Enmanuel tuvo que indagarse todos los vericuetos del espíritu, recorrerse palmo a palmo las intenciones, desnudarse las aspiraciones, para comprender que su egoísmo propio había pastado junto con los que ahora, como una manada famélica, acechaban. Supo que el peligro no estaba en ellos, que el mayor peligro lo representaba su lastre para el salto.

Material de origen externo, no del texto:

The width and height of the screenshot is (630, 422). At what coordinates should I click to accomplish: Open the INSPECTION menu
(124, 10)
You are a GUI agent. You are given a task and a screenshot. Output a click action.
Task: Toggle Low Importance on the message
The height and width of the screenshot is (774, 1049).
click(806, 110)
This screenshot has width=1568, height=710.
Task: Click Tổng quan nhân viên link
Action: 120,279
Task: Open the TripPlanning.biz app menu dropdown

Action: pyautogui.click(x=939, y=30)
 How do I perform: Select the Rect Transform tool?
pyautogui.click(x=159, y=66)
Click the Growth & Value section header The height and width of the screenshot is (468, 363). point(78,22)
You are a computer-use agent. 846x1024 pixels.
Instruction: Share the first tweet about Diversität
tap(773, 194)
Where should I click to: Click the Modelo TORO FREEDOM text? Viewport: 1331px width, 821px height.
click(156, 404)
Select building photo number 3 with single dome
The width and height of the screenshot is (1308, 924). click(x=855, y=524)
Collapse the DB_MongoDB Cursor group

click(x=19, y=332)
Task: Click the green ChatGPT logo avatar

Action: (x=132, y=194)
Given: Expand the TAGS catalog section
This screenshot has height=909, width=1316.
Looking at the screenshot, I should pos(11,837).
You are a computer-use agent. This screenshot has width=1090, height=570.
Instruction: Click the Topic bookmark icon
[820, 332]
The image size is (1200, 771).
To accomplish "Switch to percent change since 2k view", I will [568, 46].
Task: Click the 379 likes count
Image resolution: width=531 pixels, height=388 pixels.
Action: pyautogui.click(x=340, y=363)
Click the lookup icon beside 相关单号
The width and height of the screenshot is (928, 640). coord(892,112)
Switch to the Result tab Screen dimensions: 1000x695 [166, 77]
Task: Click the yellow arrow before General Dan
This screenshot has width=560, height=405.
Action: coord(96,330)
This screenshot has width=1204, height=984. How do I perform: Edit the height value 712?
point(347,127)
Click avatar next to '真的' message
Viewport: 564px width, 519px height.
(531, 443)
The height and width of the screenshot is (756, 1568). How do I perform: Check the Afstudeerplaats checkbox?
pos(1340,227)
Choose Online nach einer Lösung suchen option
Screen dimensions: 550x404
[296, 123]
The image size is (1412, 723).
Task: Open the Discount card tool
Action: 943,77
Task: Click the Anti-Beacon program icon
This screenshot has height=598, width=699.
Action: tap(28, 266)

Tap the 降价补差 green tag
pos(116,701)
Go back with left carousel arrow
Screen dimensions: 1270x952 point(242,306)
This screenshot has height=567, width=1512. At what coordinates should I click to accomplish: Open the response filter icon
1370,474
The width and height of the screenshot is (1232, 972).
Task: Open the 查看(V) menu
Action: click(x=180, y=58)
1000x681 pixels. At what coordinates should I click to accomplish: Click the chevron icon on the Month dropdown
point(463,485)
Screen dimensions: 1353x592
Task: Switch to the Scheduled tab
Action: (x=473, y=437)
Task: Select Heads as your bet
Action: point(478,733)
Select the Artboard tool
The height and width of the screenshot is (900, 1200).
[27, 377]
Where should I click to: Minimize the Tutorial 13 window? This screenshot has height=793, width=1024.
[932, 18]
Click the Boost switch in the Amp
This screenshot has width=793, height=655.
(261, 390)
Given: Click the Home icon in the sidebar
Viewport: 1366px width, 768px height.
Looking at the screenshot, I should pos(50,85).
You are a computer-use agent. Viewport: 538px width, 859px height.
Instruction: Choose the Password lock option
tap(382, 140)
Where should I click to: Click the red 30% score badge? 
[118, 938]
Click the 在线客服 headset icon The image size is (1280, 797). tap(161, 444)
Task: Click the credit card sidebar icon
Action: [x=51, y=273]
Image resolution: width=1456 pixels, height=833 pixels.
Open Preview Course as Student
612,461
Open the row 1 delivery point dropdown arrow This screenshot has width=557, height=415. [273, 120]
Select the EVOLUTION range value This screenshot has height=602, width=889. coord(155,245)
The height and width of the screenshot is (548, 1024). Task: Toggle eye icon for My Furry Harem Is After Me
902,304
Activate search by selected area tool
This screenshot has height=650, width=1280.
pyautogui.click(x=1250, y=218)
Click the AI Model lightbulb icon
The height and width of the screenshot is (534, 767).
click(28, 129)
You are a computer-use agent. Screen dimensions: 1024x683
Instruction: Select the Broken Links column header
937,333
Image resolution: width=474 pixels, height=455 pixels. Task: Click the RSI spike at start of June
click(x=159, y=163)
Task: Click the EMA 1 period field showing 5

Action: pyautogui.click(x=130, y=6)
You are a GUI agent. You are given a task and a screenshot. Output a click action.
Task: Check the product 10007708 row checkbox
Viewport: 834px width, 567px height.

Al relámpago, a la pompa fabricada por la melodía, se asciende sólo para brindar, y él todavía exigía a cambio.

La Troyana, en una complicidad tácita con el Niño del Pífano, sabiendo lo que significaba para el hombre que se debatía, dejó fluir su pensamiento. "Déjenme en esta cuerda; saboreo mi falta de equilibrio y el riesgo paulatino del próximo traspiés. Mi miedo es casi físico, y a penas, a duras penas lo domino. Calculo a cada paso la armonía del tierno descalabro. Indemnes, mis costillas constatarán que ha sido sólo un lúdrico anhelo; no hallarán los galenos señal de la caída, ni oscuros nigromantes darán con el azar. Déjenme en esta cuerda, aquí no espero más que el sobresalto".

Enmanuel quiso saltar. La pompa azul se cerraría en cuanto el haz azul transparente concluyera la redondez. El Niño del Pífano, inmutable, interpretaba la Sinfonía de la Equilibrista, y en la noche seguían desapareciendo las burbujas que Enmanuel, en su ceguera, había recorrido desde la antigua llovizna que lo alejara de su casa, con su bocado preferido colocado por su madre entre sus prendas personales, creyéndolas habitables y evadiendo la única que lo haría feliz, porque el universo la había habitado para él, o el Niño del Pífano, con una enorme fuerza de voluntad, había rehabilitado.